Text block ->
/---

The goal of this set of notes is to improve our problem solving and proof writing skills. You are encouraged to submit a solution to any of these problems, and join in the discussion in #imo-discussion at Saturday 10/26/2015 at 10pm IST, 930am PDT. For more details, see IMO Problems Discussion Group.

These are the problems from the first ever International Mathematical Olympiad.
They are pretty easy and I ask every one to try and solve them! Remember that the contestants were given **Four and a Half Hours**, and are required to prove these statements completely. So here Goes:

**Q1.** For every integer \(n\), prove that the fraction \(\dfrac{21n+4} {14n+3}\) cannot be reduced any further.**(POL)**

**Q2.** For which real numbers \(x\) do the following equations hold:
\(
(a) \sqrt{x+\sqrt{2x-1}}+ \sqrt{x-\sqrt{2x-1}}=√2, \\\
(b) \sqrt{x+\sqrt{2x-1}}+\sqrt{x-\sqrt{2x-1}}=1, \\\
(c) \sqrt{x+\sqrt{2x-1}}+\sqrt{x-\sqrt{2x-1}} =2.\)

**(ROM)**

**Q3.** Let \(x\) be an angle and let the real numbers \(a, b, c, \cos x\) satisfy the following equation: \[a\cos^2 {x}+ b \cos {x} + c =0.\]
Write the analogous quadratic equation for \(a, b, c, \cos {2x} \). Compare the given and the obtained equality for \(a = 4,b = 2,c = −1\). **(HUN)**

## Comments

Sort by:

TopNewestQ1. Let g.c.d(\(a,b\)) be represented by (\(a,b\)).

(\(21n+4,14n+3\)) \(=\) (\(7n+1,14n+3\)) \(=\) (\(7n+1, 7n+2\)) \(=\) (\(7n+1,1\)) \(=\) \(1\)

\---

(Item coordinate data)

/---

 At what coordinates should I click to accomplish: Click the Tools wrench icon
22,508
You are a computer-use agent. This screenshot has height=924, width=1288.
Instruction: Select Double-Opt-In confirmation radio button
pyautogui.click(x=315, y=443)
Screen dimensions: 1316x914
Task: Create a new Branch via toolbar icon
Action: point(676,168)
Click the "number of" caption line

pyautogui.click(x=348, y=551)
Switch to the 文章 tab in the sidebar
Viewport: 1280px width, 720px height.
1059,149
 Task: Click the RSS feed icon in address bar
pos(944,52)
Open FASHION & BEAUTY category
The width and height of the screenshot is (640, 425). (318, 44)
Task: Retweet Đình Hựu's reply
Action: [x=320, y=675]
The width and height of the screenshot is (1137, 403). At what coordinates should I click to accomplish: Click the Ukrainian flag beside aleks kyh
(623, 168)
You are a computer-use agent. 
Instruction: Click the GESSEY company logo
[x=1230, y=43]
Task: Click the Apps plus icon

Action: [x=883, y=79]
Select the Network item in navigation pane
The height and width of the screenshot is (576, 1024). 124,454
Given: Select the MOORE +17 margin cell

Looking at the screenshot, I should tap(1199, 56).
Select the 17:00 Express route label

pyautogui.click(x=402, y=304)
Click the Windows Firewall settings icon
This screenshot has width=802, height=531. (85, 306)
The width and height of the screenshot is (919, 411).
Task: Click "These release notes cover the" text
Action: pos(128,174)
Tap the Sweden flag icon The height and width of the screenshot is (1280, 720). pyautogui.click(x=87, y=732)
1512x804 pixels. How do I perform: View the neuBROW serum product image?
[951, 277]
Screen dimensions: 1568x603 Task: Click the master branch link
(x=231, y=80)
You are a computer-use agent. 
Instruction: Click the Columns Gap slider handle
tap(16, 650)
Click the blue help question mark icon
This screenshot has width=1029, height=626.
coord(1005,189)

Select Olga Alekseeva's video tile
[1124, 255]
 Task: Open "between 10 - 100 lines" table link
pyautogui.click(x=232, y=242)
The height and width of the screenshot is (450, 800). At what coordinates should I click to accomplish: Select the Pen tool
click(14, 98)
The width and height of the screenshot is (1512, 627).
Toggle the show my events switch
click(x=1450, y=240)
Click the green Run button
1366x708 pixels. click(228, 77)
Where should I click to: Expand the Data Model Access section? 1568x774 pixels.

\---

Task instructions ->
(a) Reproduce the records verbatim, starting at the line that contains "1512x804 pixels. How" and ending at the line that contains "pyautogui.click(x=232, y=242)", with both of those lines included.
(b) Continue the text on the first International Mathematical Olympiad problems from the point where it stops.

Responses per task ->
(a)
1512x804 pixels. How do I perform: View the neuBROW serum product image?
[951, 277]
Screen dimensions: 1568x603 Task: Click the master branch link
(x=231, y=80)
You are a computer-use agent. 
Instruction: Click the Columns Gap slider handle
tap(16, 650)
Click the blue help question mark icon
This screenshot has width=1029, height=626.
coord(1005,189)

Select Olga Alekseeva's video tile
[1124, 255]
 Task: Open "between 10 - 100 lines" table link
pyautogui.click(x=232, y=242)

(b)
Therefore, it can't it reduced for any integer \(n\). – Surya Prakash · 1 year, 10 months ago

Log in to reply

– Sualeh Asif · 1 year, 10 months ago

This is absolutely correct! From a collary of the Euclidean Algorithm we know that \((a,b)=(b,a-b)\) and this makes the problem trivial!Log in to reply

– Vinayak Verma · 1 year, 8 months ago

Same approach!Log in to reply

At the IMO, this solution is worth 7-. – Calvin Lin Staff · 1 year, 9 months ago

Log in to reply

– Mehul Arora · 1 year, 10 months ago

Simple standard solution.Log in to reply

– Anik Mandal · 1 year, 10 months ago

Same solutionLog in to reply

I'll give my solution to Q3 (which is probably the long way around)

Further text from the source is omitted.